(Entries provided)
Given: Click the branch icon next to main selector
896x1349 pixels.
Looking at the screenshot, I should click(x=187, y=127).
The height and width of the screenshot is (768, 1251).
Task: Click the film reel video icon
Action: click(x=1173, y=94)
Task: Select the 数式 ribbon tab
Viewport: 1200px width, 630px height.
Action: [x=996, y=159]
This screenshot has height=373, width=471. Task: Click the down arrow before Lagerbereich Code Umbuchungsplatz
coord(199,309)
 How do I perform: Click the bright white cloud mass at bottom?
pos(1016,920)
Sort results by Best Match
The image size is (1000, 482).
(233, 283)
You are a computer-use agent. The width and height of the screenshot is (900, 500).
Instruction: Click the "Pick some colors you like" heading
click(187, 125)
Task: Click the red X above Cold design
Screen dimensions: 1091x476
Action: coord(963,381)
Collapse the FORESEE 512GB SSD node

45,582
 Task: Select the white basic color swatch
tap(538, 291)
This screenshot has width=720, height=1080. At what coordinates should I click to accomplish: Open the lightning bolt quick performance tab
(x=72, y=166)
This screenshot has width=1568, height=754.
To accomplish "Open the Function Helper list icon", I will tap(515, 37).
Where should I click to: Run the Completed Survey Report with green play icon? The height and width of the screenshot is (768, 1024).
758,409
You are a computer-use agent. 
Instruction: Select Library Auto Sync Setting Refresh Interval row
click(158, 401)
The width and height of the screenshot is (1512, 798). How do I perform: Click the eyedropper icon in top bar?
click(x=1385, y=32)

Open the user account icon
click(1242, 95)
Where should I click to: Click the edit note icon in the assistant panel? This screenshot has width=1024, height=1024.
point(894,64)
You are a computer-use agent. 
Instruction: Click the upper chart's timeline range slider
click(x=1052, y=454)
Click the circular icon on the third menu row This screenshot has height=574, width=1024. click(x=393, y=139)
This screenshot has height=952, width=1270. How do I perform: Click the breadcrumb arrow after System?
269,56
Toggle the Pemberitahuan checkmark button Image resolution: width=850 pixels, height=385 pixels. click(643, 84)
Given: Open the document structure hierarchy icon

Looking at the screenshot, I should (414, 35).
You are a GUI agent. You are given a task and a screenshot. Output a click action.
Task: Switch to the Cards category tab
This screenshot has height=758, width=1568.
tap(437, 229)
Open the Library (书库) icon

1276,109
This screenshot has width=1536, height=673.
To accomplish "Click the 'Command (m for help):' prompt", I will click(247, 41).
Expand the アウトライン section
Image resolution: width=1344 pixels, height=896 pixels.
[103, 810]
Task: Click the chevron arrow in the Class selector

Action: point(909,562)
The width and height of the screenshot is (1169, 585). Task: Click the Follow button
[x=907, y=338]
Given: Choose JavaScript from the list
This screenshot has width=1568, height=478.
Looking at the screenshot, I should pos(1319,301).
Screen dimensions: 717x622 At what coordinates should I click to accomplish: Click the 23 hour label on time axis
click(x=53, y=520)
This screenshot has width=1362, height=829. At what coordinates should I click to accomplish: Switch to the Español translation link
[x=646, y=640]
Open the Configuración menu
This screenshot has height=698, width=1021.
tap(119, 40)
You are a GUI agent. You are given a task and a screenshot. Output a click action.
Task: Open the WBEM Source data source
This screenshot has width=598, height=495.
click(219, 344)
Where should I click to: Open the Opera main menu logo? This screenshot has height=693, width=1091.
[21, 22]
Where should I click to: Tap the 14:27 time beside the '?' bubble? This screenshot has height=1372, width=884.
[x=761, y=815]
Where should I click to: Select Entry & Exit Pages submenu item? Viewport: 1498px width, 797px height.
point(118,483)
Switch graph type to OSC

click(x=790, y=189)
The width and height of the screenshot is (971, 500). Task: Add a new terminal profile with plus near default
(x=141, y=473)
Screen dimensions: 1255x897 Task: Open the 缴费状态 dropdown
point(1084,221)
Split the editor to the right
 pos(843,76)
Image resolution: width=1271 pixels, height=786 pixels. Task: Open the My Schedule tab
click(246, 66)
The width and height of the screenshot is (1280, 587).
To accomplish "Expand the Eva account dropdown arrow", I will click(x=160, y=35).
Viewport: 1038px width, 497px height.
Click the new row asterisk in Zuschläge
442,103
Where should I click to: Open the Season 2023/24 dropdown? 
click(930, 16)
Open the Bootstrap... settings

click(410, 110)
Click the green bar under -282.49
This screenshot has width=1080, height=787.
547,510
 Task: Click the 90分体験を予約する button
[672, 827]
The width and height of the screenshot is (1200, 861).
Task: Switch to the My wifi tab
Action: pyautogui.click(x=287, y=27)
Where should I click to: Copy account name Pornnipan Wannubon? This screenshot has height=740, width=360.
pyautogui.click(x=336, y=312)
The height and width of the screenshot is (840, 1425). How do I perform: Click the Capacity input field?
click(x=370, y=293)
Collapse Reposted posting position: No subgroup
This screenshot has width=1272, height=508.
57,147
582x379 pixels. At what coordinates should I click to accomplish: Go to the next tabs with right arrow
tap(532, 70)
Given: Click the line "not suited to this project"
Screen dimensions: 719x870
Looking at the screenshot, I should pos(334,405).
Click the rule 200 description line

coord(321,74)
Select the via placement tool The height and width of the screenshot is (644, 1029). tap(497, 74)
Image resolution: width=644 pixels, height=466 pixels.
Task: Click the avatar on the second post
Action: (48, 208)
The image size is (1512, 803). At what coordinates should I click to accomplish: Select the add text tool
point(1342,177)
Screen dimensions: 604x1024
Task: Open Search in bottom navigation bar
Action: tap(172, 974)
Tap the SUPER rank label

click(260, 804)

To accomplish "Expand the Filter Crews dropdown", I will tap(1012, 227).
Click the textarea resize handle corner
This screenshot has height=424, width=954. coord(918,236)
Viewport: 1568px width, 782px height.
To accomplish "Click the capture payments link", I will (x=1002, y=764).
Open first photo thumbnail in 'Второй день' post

(What the exercise asks)
Retype the portion of the data above that starts on the line with "Screen dimensions: 1091x476" and finishes on the line with "Click the circular", including both of those lines.

(Result)
Screen dimensions: 1091x476
Action: coord(963,381)
Collapse the FORESEE 512GB SSD node

45,582
 Task: Select the white basic color swatch
tap(538, 291)
This screenshot has width=720, height=1080. At what coordinates should I click to accomplish: Open the lightning bolt quick performance tab
(x=72, y=166)
This screenshot has width=1568, height=754.
To accomplish "Open the Function Helper list icon", I will tap(515, 37).
Where should I click to: Run the Completed Survey Report with green play icon? The height and width of the screenshot is (768, 1024).
758,409
You are a computer-use agent. 
Instruction: Select Library Auto Sync Setting Refresh Interval row
click(158, 401)
The width and height of the screenshot is (1512, 798). How do I perform: Click the eyedropper icon in top bar?
click(x=1385, y=32)

Open the user account icon
click(1242, 95)
Where should I click to: Click the edit note icon in the assistant panel? This screenshot has width=1024, height=1024.
point(894,64)
You are a computer-use agent. 
Instruction: Click the upper chart's timeline range slider
click(x=1052, y=454)
Click the circular icon on the third menu row This screenshot has height=574, width=1024. click(x=393, y=139)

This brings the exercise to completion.